WHAT TO PRODUCE
When you return the lines below, go from the first through the line with "1024x531 pixels.", keep them exact, and leave out every picture.

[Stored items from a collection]
:::::

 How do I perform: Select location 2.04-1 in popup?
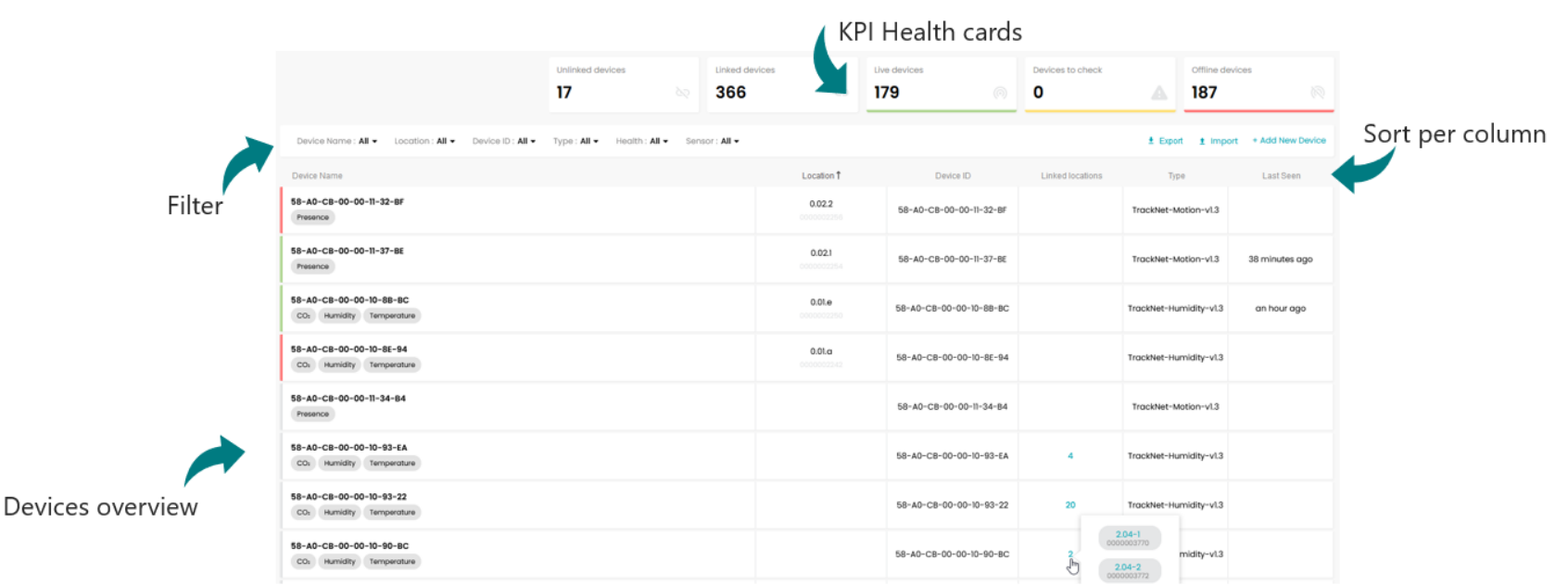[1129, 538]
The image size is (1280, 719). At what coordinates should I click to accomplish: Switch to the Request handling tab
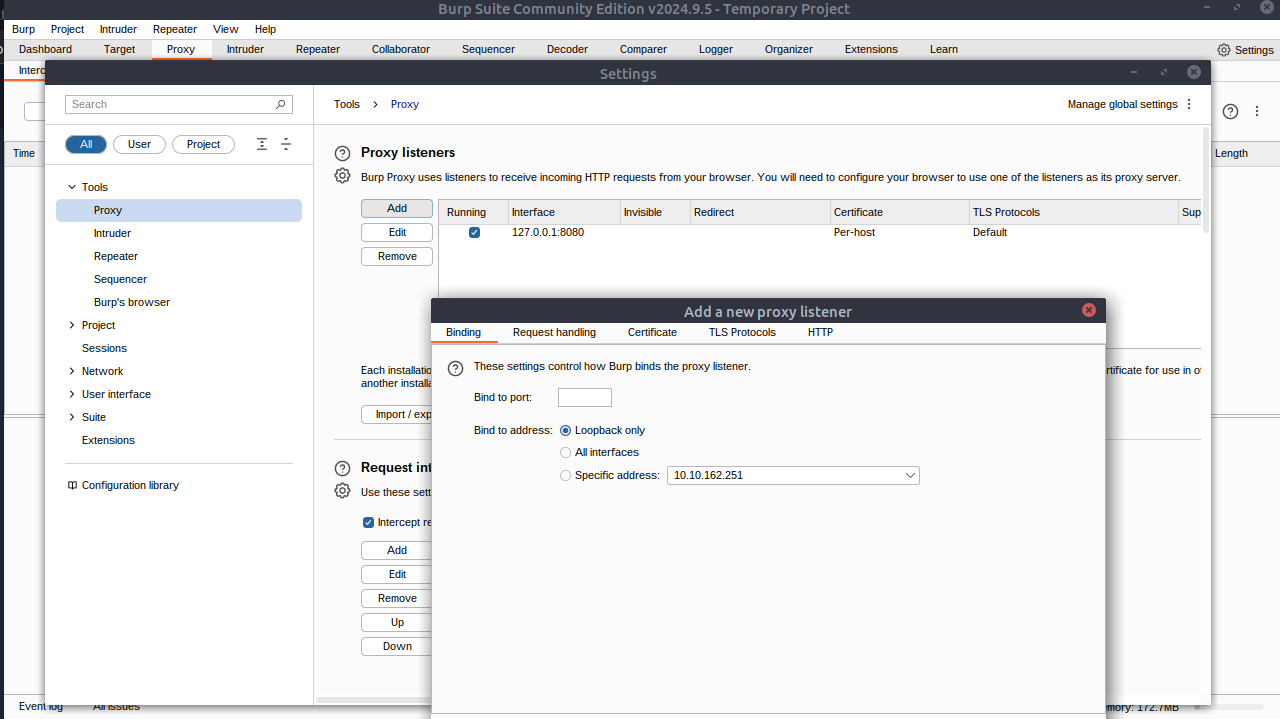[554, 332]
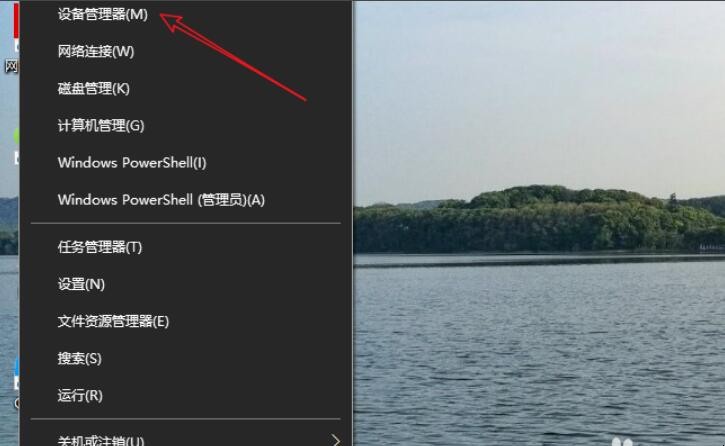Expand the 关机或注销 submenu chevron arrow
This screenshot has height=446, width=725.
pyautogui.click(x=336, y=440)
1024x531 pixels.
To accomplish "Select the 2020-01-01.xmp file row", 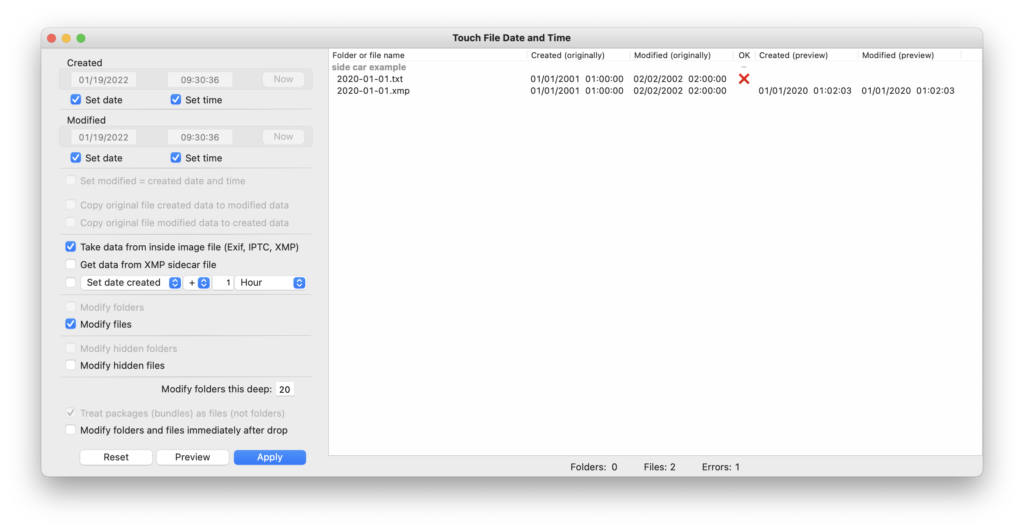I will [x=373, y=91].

:::::

SOLUTION
 How do I perform: Select location 2.04-1 in popup?
[1129, 538]
The image size is (1280, 719). At what coordinates should I click to accomplish: Switch to the Request handling tab
[554, 332]
Expand the 关机或注销 submenu chevron arrow
This screenshot has height=446, width=725.
pyautogui.click(x=336, y=440)
1024x531 pixels.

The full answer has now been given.